Data extract: Begin
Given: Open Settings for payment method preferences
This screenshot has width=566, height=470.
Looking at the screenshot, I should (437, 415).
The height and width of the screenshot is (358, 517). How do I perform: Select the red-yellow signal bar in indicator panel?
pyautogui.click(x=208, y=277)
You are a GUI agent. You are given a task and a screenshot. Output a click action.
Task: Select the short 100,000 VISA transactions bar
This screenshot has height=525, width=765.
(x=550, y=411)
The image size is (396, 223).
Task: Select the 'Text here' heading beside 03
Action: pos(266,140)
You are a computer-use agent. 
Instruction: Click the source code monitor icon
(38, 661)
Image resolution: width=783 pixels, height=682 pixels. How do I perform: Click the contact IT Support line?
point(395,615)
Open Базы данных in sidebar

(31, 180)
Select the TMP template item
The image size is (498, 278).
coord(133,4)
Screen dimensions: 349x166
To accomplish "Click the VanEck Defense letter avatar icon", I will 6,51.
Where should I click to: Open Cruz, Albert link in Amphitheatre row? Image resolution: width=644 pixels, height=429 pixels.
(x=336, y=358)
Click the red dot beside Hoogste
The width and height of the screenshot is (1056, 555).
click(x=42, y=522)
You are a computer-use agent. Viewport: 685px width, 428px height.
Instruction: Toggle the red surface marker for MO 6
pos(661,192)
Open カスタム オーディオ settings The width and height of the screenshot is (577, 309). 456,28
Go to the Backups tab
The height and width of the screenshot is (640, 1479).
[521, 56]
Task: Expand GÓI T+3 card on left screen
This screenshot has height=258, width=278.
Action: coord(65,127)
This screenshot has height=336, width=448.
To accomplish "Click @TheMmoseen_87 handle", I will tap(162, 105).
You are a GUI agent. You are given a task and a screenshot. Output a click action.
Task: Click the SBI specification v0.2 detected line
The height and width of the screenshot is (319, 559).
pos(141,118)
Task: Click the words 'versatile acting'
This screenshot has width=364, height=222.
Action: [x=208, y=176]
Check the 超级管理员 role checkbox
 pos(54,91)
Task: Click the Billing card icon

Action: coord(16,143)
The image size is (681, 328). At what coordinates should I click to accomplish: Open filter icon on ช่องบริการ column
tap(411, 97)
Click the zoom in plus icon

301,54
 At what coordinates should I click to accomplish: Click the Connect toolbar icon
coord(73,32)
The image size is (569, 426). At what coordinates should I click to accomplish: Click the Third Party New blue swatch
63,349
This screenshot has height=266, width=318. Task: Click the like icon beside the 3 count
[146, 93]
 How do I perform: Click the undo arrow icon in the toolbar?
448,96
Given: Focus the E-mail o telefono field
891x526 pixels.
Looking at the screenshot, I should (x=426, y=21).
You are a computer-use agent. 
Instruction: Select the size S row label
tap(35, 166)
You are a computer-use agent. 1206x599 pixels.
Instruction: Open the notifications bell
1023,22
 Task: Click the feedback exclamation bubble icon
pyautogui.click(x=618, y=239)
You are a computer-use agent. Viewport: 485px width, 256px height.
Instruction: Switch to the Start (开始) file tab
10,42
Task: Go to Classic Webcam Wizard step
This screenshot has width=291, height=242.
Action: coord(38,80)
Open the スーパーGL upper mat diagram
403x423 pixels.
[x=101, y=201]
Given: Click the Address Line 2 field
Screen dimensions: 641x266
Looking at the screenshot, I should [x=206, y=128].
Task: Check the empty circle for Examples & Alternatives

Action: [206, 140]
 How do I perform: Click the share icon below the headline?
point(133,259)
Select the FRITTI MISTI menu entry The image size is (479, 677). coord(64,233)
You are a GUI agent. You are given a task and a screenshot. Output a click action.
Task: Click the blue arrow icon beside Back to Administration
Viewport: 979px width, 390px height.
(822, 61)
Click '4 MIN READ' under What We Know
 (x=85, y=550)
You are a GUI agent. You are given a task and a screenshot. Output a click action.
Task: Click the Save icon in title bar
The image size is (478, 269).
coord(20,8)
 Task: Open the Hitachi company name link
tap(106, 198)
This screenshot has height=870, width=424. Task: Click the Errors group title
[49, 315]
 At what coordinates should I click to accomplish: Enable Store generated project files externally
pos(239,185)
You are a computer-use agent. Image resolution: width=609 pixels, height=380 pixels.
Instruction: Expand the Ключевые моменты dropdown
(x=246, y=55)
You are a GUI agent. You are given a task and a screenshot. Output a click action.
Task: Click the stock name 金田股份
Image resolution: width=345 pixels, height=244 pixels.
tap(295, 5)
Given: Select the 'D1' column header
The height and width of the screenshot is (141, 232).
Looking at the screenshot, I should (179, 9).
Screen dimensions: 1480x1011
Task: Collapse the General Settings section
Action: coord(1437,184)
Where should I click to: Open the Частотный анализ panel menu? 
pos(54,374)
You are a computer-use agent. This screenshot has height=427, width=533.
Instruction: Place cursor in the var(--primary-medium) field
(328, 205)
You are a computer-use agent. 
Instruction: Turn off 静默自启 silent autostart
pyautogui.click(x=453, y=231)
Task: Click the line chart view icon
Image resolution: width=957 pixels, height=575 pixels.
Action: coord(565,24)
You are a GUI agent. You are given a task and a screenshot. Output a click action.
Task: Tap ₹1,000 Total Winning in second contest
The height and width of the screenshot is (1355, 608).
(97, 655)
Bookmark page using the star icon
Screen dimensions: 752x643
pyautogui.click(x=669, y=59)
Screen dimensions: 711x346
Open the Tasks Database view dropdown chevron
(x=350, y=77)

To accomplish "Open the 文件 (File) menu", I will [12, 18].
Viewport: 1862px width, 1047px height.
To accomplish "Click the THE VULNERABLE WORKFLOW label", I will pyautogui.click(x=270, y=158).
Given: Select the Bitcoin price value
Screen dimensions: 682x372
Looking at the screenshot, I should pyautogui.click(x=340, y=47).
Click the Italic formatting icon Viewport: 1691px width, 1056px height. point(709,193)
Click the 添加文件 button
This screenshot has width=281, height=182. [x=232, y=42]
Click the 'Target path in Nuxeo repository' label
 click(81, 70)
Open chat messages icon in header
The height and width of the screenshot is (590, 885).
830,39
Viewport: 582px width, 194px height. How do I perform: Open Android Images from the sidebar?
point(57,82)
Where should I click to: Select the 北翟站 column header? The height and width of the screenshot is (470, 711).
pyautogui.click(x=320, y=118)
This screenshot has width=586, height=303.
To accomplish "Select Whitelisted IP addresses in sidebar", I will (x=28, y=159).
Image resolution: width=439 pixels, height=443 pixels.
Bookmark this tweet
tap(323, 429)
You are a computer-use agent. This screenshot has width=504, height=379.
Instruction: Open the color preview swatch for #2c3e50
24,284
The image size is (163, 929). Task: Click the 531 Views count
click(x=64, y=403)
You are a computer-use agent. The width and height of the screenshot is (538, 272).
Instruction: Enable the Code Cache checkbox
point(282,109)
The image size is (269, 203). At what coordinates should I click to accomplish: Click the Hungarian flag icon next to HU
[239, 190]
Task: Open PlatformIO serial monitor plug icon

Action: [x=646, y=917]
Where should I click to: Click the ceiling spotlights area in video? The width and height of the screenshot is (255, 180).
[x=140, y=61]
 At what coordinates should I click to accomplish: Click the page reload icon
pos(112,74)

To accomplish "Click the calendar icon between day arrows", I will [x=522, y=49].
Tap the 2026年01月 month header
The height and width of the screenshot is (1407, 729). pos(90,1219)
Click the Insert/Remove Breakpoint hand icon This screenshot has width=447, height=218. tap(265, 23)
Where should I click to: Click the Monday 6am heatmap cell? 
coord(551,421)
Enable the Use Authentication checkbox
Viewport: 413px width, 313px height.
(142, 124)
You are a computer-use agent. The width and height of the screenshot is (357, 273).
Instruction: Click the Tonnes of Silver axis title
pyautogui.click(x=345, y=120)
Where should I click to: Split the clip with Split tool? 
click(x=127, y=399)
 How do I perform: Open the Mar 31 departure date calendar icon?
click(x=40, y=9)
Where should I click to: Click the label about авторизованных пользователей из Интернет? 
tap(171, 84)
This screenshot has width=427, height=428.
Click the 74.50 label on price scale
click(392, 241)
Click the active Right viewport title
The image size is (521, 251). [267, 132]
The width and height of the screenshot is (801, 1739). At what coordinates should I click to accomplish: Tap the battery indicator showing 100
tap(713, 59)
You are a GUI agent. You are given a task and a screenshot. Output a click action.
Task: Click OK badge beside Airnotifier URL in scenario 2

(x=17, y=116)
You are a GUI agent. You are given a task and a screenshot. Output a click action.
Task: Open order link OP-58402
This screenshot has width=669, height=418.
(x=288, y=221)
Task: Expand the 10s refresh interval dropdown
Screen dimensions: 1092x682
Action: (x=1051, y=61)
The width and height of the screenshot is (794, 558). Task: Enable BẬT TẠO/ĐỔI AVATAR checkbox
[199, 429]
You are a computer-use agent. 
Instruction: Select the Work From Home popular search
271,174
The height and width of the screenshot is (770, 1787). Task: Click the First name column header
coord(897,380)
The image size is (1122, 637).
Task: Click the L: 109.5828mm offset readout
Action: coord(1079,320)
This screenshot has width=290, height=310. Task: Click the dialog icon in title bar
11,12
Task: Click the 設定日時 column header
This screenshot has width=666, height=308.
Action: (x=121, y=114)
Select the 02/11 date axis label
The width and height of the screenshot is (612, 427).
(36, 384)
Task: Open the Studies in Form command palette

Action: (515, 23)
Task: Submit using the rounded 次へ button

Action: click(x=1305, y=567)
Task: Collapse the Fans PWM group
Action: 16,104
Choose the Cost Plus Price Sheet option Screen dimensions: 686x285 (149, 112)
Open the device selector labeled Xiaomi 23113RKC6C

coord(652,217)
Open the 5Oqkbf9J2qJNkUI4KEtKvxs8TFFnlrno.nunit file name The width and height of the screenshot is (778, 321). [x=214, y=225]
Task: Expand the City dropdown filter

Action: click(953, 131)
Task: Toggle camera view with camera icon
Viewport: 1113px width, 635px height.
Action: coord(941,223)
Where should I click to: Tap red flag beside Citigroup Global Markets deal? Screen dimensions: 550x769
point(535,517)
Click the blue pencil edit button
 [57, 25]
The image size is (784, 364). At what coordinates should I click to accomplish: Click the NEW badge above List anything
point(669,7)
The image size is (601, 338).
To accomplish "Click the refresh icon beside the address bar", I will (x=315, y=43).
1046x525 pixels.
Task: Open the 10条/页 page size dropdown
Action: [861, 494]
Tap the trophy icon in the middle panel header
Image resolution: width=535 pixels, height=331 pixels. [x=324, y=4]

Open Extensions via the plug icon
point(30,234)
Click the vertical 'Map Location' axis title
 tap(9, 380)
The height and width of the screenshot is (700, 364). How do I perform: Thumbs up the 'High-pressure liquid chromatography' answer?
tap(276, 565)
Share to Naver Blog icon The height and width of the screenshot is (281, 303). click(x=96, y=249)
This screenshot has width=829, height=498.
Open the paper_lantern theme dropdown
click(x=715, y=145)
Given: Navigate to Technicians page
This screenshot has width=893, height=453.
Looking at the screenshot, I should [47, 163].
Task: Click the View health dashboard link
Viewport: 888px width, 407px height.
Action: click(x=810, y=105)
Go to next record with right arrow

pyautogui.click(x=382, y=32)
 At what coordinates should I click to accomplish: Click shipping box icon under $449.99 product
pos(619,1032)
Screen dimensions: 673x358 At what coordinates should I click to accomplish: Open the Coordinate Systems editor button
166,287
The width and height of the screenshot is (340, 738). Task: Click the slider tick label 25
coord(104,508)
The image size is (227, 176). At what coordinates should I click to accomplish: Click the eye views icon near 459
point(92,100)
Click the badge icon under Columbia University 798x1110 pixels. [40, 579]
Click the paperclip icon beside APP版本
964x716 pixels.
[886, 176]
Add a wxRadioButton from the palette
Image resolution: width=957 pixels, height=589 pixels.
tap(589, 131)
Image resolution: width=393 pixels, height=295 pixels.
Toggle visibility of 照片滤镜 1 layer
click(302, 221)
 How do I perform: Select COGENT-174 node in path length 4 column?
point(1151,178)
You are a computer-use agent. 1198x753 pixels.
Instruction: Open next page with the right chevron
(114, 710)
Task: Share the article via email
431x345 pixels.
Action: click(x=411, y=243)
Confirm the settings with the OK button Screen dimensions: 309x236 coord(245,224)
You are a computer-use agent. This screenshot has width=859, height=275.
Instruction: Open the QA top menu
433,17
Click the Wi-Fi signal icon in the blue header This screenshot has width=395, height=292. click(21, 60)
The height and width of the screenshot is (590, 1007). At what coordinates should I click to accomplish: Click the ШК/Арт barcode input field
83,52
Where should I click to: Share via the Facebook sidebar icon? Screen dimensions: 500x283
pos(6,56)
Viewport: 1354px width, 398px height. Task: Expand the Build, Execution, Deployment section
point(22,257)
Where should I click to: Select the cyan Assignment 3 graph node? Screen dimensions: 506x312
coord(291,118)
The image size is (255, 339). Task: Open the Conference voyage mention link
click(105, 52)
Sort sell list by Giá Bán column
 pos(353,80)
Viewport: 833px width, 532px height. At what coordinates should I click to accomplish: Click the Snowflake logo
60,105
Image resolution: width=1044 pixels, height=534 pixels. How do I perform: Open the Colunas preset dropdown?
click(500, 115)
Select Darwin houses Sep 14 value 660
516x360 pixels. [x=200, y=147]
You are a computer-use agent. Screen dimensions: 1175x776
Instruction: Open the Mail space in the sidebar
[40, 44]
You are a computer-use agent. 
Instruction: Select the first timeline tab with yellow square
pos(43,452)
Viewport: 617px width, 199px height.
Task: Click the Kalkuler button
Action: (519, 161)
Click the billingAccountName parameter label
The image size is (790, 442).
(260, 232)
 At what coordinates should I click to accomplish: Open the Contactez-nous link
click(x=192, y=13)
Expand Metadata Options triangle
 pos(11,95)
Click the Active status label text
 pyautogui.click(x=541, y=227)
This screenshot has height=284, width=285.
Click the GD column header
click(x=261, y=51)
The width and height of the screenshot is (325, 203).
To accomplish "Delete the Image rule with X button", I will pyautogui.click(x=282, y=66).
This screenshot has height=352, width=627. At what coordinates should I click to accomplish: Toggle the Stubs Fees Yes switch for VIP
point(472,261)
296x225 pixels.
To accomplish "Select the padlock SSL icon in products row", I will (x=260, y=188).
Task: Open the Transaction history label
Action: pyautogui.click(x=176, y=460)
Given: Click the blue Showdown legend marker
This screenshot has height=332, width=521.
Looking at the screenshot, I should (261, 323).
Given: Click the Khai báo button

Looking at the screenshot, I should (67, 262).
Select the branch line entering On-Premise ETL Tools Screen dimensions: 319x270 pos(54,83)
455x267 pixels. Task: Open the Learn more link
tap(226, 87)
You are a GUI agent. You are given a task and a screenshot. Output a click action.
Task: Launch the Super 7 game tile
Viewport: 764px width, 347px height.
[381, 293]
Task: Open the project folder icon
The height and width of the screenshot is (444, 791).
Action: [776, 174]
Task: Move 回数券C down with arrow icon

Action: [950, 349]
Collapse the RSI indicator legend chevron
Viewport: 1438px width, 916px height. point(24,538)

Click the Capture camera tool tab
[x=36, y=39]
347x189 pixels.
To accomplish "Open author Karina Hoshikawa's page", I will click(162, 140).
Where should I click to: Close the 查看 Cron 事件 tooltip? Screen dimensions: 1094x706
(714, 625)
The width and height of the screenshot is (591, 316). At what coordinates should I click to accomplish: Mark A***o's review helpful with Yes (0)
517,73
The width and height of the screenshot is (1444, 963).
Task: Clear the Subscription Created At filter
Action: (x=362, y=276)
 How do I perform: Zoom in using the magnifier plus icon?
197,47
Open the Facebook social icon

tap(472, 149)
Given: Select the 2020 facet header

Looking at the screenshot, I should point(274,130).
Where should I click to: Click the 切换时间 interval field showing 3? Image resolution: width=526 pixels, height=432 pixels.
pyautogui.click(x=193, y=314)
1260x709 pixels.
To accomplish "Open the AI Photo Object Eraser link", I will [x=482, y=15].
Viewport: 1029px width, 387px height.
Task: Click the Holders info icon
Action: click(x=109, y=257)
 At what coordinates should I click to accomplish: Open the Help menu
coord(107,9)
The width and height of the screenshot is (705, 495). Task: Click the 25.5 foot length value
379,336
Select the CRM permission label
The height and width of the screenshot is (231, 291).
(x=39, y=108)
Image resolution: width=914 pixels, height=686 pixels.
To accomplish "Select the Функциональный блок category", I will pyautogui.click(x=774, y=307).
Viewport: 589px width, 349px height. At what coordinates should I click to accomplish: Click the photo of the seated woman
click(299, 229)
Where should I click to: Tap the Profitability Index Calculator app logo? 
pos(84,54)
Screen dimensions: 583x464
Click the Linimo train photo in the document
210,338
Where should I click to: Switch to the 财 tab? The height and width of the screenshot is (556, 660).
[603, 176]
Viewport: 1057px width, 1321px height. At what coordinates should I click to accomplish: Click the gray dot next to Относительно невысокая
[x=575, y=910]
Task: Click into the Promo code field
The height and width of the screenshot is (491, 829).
Data extract: End
--- Task details ---
Write out, from the lines above, only those from the line with "This screenshot has width=291, height=242." to the line with "Given: Select the 'D1' column header", exactly as given, including the first and the last.

--- Task output ---
This screenshot has width=291, height=242.
Action: coord(38,80)
Open the スーパーGL upper mat diagram
403x423 pixels.
[x=101, y=201]
Given: Click the Address Line 2 field
Screen dimensions: 641x266
Looking at the screenshot, I should [x=206, y=128].
Task: Check the empty circle for Examples & Alternatives

Action: [206, 140]
 How do I perform: Click the share icon below the headline?
point(133,259)
Select the FRITTI MISTI menu entry The image size is (479, 677). coord(64,233)
You are a GUI agent. You are given a task and a screenshot. Output a click action.
Task: Click the blue arrow icon beside Back to Administration
Viewport: 979px width, 390px height.
(822, 61)
Click '4 MIN READ' under What We Know
 (x=85, y=550)
You are a GUI agent. You are given a task and a screenshot. Output a click action.
Task: Click the Save icon in title bar
The image size is (478, 269).
coord(20,8)
 Task: Open the Hitachi company name link
tap(106, 198)
This screenshot has height=870, width=424. Task: Click the Errors group title
[49, 315]
 At what coordinates should I click to accomplish: Enable Store generated project files externally
pos(239,185)
You are a computer-use agent. Image resolution: width=609 pixels, height=380 pixels.
Instruction: Expand the Ключевые моменты dropdown
(x=246, y=55)
You are a GUI agent. You are given a task and a screenshot. Output a click action.
Task: Click the stock name 金田股份
Image resolution: width=345 pixels, height=244 pixels.
tap(295, 5)
Given: Select the 'D1' column header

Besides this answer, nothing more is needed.